• [Assignment] Reproduce word for word the lines between those holding "The image size is (1024, 667)." and "You are a computer-use agent.", inclusive, and nothing else from the data below.

Data supplied Block Start

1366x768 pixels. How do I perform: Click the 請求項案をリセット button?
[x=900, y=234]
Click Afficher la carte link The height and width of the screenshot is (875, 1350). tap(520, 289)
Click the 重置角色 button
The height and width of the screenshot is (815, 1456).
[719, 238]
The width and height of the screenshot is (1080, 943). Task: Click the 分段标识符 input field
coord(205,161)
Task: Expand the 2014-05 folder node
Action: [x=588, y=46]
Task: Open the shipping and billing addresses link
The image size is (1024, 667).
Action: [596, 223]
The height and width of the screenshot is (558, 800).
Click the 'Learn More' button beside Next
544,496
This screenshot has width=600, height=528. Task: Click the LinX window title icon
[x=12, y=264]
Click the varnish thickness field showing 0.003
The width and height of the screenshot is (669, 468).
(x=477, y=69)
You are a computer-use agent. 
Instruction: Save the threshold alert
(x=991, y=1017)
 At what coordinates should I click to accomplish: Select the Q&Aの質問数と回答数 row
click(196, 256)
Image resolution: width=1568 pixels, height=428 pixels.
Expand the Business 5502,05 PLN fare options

Data supplied Block End

• [Response box]
The image size is (1024, 667).
Action: [596, 223]
The height and width of the screenshot is (558, 800).
Click the 'Learn More' button beside Next
544,496
This screenshot has width=600, height=528. Task: Click the LinX window title icon
[x=12, y=264]
Click the varnish thickness field showing 0.003
The width and height of the screenshot is (669, 468).
(x=477, y=69)
You are a computer-use agent. 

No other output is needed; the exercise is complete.